Blog Pessoal · Por aí

Tem um estranho dentro do meu carro

Foram três batidas.

As duas primeiras eram secas, não pareciam próximas. A terceira… Foi um estouro agudo.

De repente, o banco ao meu lado estava cheio de cacos de vidro, e metade de um homem se debruçava na janela para dentro do meu carro.

Estava acontecendo comigo? … É, eu estava sendo assaltada.

A criatura se inclinava com esforço para pegar o celular fixado no painel do carro. Olhava com um desejo que eu nunca vi igual, e esticava impacientemente as mãos na tentativa de pegar o objeto luminoso.

A tela brilhante em meio à escuridão parecia uma bela oferta de carne à quem morria de fome, só não sei de quê. Comida? Vício? Status? Tanto faz.

Mãos para cá, mãos para lá, o olhar não perdia o foco. Nunca vi tanta obstinação em um olhar. Não me lembro dele me olhar na cara. Era só a tela brilhante que interessava.

Aí eu comecei a gritar. Depois, com tapinhas toscos, comecei a tentar empurrá-lo para fora.

Fui completamente ignorada.

Abre farol, abre farol… anda logo…

se abrir eu consigo sair daqui.

Em questão de segundos, um turbilhão de pensamentos sobre lutar ou fugir me vieram à mente.

Tento bater mais forte nele? Tento empurrar ele? Tento enforcar ele com o cabo de som do meu carro? Acelero para bater no carro da frente, ou dou marcha ré? E se ele cair completamente para dentro? E se ele estiver com mais alguém que eu não consigo ver? E se ele me machucar?

========

_OBJETIVO DO EXERCÍCIO_: Copie, do relato sobre o assalto no carro, o trecho que começa nas palavras "Abre farol, abre farol… anda logo…" e vai até depois de "ele me machucar?", sem mudar nada.

========

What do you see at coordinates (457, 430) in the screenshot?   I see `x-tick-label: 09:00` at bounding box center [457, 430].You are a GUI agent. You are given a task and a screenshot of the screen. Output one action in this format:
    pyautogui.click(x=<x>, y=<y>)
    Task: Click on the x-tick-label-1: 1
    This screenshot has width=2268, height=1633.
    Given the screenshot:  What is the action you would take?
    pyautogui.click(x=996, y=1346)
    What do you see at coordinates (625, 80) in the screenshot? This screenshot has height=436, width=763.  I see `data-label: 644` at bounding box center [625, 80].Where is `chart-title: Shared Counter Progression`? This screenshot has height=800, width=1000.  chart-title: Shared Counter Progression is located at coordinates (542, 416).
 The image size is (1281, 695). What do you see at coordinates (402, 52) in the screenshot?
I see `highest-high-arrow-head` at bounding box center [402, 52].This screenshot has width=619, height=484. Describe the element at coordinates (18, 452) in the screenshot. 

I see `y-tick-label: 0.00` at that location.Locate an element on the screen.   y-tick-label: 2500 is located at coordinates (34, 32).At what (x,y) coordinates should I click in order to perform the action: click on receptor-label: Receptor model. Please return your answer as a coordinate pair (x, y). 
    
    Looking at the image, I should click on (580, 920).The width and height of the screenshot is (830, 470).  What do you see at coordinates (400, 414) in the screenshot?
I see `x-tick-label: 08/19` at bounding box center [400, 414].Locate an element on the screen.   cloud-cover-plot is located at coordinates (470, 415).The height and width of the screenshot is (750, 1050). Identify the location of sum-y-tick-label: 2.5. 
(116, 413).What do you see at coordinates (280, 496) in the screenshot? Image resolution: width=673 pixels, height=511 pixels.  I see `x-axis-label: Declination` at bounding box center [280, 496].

========

_RESPOSTA_:
Abre farol, abre farol… anda logo…

se abrir eu consigo sair daqui.

Em questão de segundos, um turbilhão de pensamentos sobre lutar ou fugir me vieram à mente.

Tento bater mais forte nele? Tento empurrar ele? Tento enforcar ele com o cabo de som do meu carro? Acelero para bater no carro da frente, ou dou marcha ré? E se ele cair completamente para dentro? E se ele estiver com mais alguém que eu não consigo ver? E se ele me machucar?